Vancouver restaurateur James Iranzad has a distinct take on this. His acclaimed Gastown eatery Wildebeest takes reservations but his new project, Bufala in Kerrisdale, does not. “From a business perspective, not taking reservations does guarantee all of your tables are full with no downtime, which is very attractive to a restaurant for which there is a great demand. My other restaurant, Abigail’s Party, is first-come, first-served with brunch but we take reservations at dinner, which works because table turns are faster at brunch and that allows us to maximize our revenue- generating ability.” He says, “I think Vikram is very smart; he has the most democratic way of accepting guests. Usually if someone was a celebrity or was staying at the penthouse at the Pacific Rim, the concierge would get them the best table in the house and you or I would have to wait. But not at Vij’s. And the appreciation of his generosity and hospitality to the queue is far greater than the cost.”

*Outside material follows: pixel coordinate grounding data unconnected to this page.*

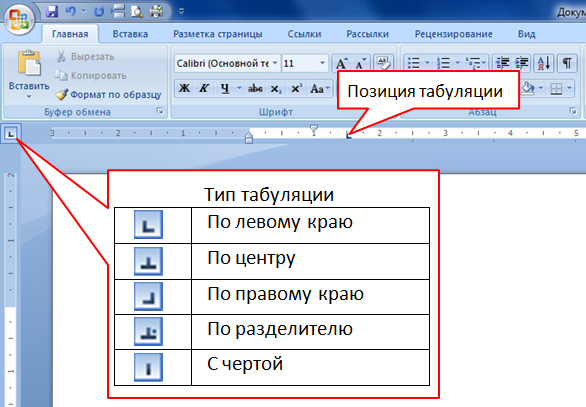Screen dimensions: 586x407
Task: Toggle strikethrough (abc) formatting
Action: click(255, 89)
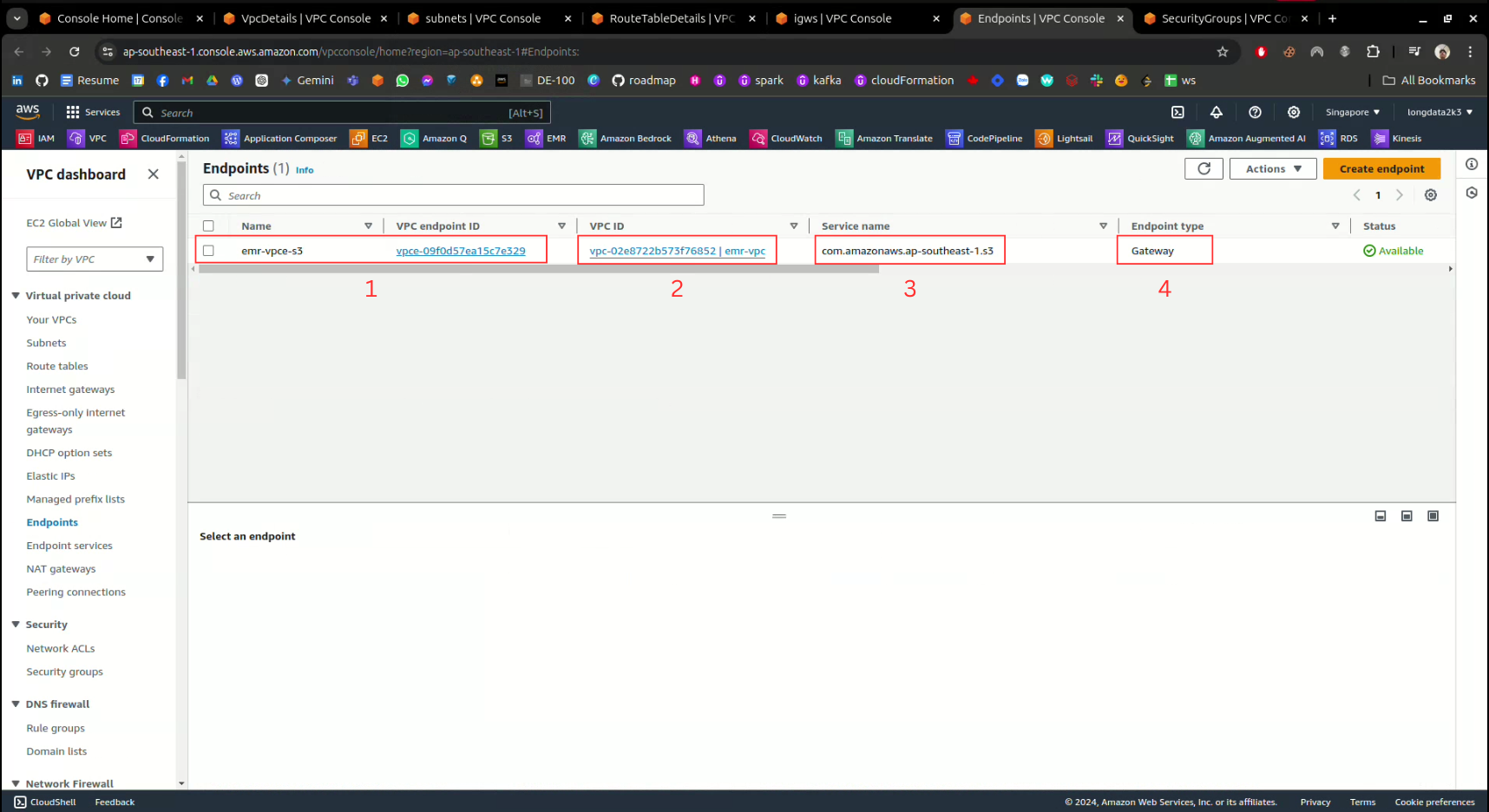Expand the Filter by VPC dropdown

pyautogui.click(x=95, y=259)
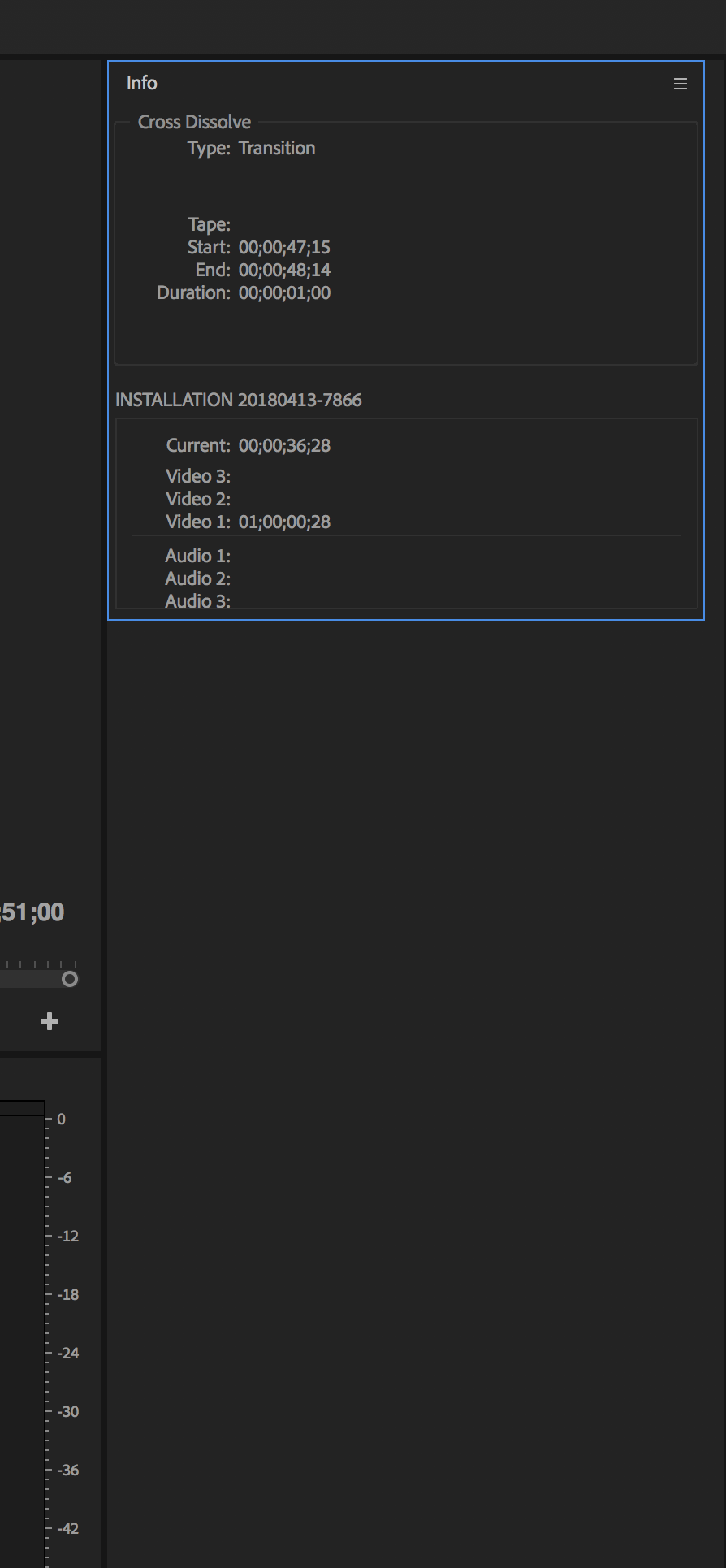Open the Info panel hamburger menu
726x1568 pixels.
681,84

Ex-Vancouver magazine food editor Jamie Maw agrees: “Not many restaurants can do it, but Vij’s can because Vikram is as much a draw as is the food and the wine list. He’s a very good businessman; he understands the needs and wants of his clients and has taken aspirational dining to a very egalitarian place. The restaurant brand is as aspirational as the cars some people drive. If they want to hang out with their own tribe or aspire to hang out with another tribe, for $100 or $300 they can buy that choice for the evening. I’ve sat on the terrace waiting for a table with a German prince next to blue-collar folks. That terrace on a summer night was so fun you almost didn’t want to go in for dinner.”